Tomatoes are one of the most popular garden plants. Tomatoes are fairly easy to grow and come in a variety of sizes and colors. Preparing your garden plot properly helps you grow healthy plants that produce plenty of fruit. Knowing the early signs of infection keeps you from wasting time treating plants for the wrong disease.
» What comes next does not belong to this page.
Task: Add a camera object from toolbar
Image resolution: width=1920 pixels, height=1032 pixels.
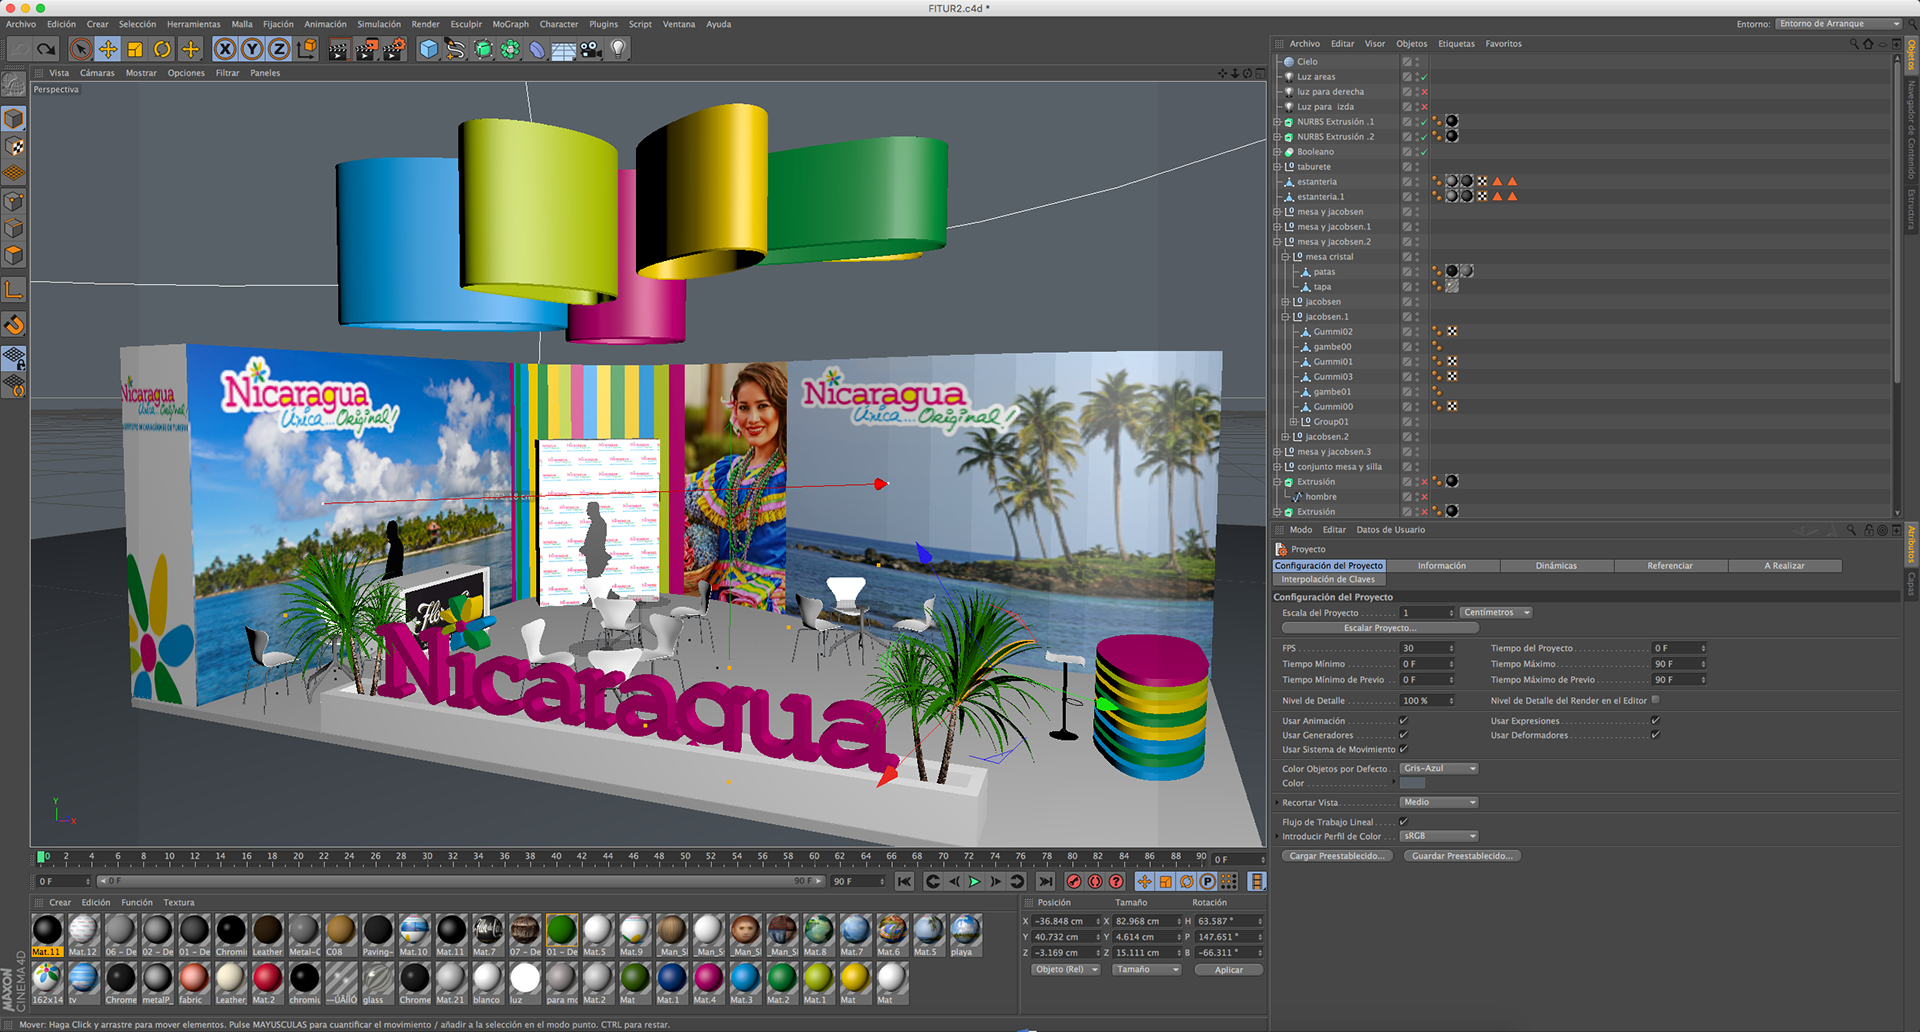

Growing Tomatoes from Starter Plants
Growing tomatoes from starter plants is the simplest way to start them in your garden. Using starter plants avoids disease like damping off, which kills seedlings. Choose plants that look healthy and have dark green leaves and stems. On the plants labels may be disease resistance codes, which indicate what diseases do not affect the plant. Go to tomato-tips.com for a list and explanation of these codes. Select an area in your yard that gets at least six to eight hours of direct sunlight every day. Tomato plants should be spaced about 48 inches apart to reduce the spread of disease should a plant become infected.
Enhancing Tomato Growth
Mulch prevent diseases like blossom-end rot and keeps fungus spores from splashing up from the soil and infecting plants. It also helps the soil retain moisture and warmth. Good mulches for tomatoes include grass clippings, wood chips, black plastic and buckwheat hulls.
Common Fungal Diseases
Leaves at the bottom of tomato plants that turn yellow and start to fall off indicate early blight, a fungal disease that thrives in rainy weather and cool spring temperatures. Left untreated, early blight will work its way up the entire plant. Verticillium wilt and fusarium wilt are also common fungal infections that affect tomatoes. There are several sprays available to treat fungal infections; your local county extension office can advise you on the most effective treatment in you area.
Common Bacterial Diseases
The three most common bacterial infections of tomato plants are bacterial canker, bacterial speck and bacterial spot. All three cause serious damage and can destroy large amounts of plants quickly. Bacterial speck and spot have initial symptoms of small, dark-colored areas on the leaves. Because the symptoms are so similar, a diagnosis frequently isn't confirmed until the disease affects the fruit. Bacterial canker does not appear that often, but is very destructive.
Tomato Fruit Diseases
Blossom-end rot comes from a lack of calcium in the soil and inconsistent moisture levels in the soil. It will start as a small black dot at the bottom of a tomato that spreads and can destroy the entire fruit. Avoid this problem by keeping soil moisture consistent and fertilizing appropriately.
Another common problem with tomatoes is catfacing. Catfacing refers to the scarring and deforming of the fruit. Heirloom tomatoes are particularly susceptible to catfacing; there are several varieties that are resistant. This is also caused by inconsistent soil moisture. Fruit affected by catfacing is safe to eat if you cut away the affected areas.